Session 515: The Organisation, Logistics, and Practice of War, 1050-1500, I: Food and Health in War and Peace

Tuesday 5 July 2016, 09.00-10.30

Organisers:Alan V. Murray, Institute for Medieval Studies, University of Leeds
Joanna Phillips, School of Law, University of Leeds
Moderator/Chair:Andrew T. Jotischky, Department of History, Lancaster University
Paper 515-aReal Crusaders Don't Eat Quiche: The Portrayal of Food and Famine in First Crusade Sources
(Language: English)
Carol Elizabeth Sweetenham, Independent Scholar, Oxford
Index terms: Crusades, Language and Literature - Dutch, Language and Literature - Latin
Paper 515-bWar and Peace: The Crusader's Diet in Arsur (Apollonia-Arsuf, Israel)
(Language: English)
Miriam Pines, Department of Archaeology & Ancient Near Eastern Cultures, Tel Aviv University
Index terms: Archaeology - Sites, Crusades, Daily Life
Paper 515-cFood as a Link between Contesting Parties: Negotiation and Peacemaking at the Table
(Language: English)
Yvonne Friedman, Department of History, Bar-Ilan University, Ramat Gan
Index terms: Crusades, Politics and Diplomacy
Abstract

The first in a series of linked sessions on the organisation, logistics from the 11th-15th centuries, this session will discuss issues of food, food supply, and health during the crusades and in the Crusader States.

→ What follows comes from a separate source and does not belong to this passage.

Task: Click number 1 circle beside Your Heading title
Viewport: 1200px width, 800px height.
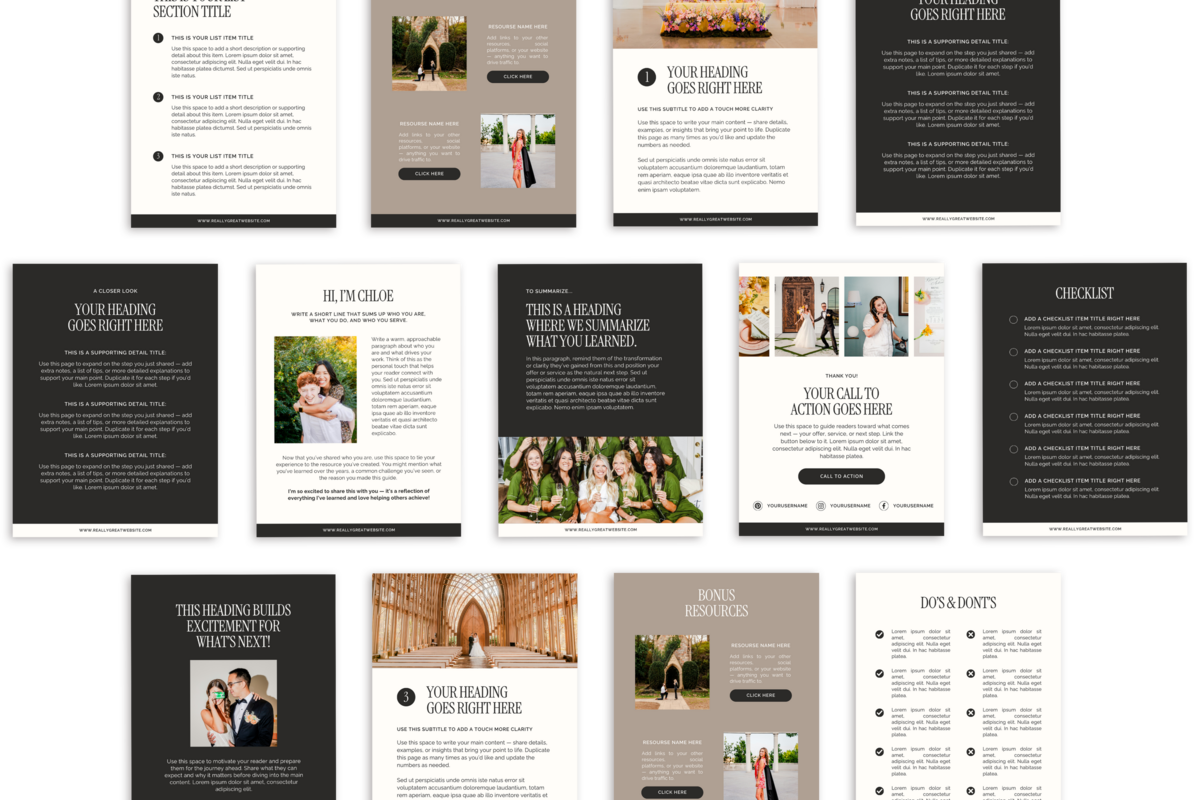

Carol Sweetenham's paper discusses the significance of food in sources for the First Crusade, and how the often symbolic depiction of food and eating in the contemporary sources may or may not reflect the importance of food to the crusaders themselves. Next, Miram Pines's paper analyses the contents of a cesspit excavated in the castle of Arsur, producing a case study of crusader diet in the mid-thirteenth century. Finally, Yvonne Friedman's paper explores the uses of food in negotiations in the Latin East, as a gift signalling the opening of negotiations and as part of safe-conducts and hosting guests.